● **Directive**
Print the following lines exactly as they appear, beginning at the line that contains "You are a computer-use agent. The image" and stopping after the line that contains "pos(398,146)", with both of those lines included.
— begin Records for the task —
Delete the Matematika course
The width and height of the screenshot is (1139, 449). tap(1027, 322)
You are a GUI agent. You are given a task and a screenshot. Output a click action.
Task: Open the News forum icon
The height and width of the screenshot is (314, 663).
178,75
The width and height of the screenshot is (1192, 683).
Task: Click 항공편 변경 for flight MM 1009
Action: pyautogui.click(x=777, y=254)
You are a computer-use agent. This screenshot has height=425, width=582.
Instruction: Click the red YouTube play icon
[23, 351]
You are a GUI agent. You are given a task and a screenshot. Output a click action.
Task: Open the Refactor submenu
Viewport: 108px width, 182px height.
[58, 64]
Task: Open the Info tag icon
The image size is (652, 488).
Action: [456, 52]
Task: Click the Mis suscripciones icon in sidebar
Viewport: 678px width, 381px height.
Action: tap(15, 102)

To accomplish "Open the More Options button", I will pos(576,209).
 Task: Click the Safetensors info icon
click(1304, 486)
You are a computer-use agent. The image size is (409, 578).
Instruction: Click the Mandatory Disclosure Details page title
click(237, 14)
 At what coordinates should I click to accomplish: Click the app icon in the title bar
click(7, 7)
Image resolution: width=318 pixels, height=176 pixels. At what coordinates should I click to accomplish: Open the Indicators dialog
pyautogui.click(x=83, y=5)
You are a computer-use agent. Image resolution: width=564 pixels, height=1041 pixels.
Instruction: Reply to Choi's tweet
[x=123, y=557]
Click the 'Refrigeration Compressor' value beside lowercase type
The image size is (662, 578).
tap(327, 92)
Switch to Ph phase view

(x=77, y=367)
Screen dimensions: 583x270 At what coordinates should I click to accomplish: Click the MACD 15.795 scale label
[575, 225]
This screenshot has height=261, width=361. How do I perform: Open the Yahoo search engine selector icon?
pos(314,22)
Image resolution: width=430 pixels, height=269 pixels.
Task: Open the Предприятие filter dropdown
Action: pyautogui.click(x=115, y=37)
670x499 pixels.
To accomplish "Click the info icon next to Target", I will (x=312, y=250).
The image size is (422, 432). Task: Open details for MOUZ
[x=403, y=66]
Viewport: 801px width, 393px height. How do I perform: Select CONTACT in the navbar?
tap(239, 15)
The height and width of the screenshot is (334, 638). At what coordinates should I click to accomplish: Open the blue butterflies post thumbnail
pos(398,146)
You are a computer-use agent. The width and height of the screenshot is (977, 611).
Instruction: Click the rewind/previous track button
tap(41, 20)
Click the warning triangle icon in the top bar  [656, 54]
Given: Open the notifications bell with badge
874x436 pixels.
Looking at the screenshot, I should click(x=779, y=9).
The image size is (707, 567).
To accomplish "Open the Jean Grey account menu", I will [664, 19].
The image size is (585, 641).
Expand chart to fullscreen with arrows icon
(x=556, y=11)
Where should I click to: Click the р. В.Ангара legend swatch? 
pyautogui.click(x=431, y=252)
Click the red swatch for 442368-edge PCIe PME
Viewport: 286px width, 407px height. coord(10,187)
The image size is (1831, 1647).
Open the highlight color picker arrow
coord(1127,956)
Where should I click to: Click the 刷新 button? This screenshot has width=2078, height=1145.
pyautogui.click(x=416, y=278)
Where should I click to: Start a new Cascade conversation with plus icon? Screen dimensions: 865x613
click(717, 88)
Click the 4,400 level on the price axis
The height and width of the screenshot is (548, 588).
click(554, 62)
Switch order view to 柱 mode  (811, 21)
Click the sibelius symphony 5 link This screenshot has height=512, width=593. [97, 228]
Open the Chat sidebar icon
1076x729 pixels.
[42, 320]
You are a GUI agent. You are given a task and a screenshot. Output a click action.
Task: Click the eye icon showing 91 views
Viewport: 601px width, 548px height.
— end Records for the task —
● **Response to this task**
You are a computer-use agent. The image size is (409, 578).
Instruction: Click the Mandatory Disclosure Details page title
click(237, 14)
 At what coordinates should I click to accomplish: Click the app icon in the title bar
click(7, 7)
Image resolution: width=318 pixels, height=176 pixels. At what coordinates should I click to accomplish: Open the Indicators dialog
pyautogui.click(x=83, y=5)
You are a computer-use agent. Image resolution: width=564 pixels, height=1041 pixels.
Instruction: Reply to Choi's tweet
[x=123, y=557]
Click the 'Refrigeration Compressor' value beside lowercase type
The image size is (662, 578).
tap(327, 92)
Switch to Ph phase view

(x=77, y=367)
Screen dimensions: 583x270 At what coordinates should I click to accomplish: Click the MACD 15.795 scale label
[575, 225]
This screenshot has height=261, width=361. How do I perform: Open the Yahoo search engine selector icon?
pos(314,22)
Image resolution: width=430 pixels, height=269 pixels.
Task: Open the Предприятие filter dropdown
Action: pyautogui.click(x=115, y=37)
670x499 pixels.
To accomplish "Click the info icon next to Target", I will (x=312, y=250).
The image size is (422, 432). Task: Open details for MOUZ
[x=403, y=66]
Viewport: 801px width, 393px height. How do I perform: Select CONTACT in the navbar?
tap(239, 15)
The height and width of the screenshot is (334, 638). At what coordinates should I click to accomplish: Open the blue butterflies post thumbnail
pos(398,146)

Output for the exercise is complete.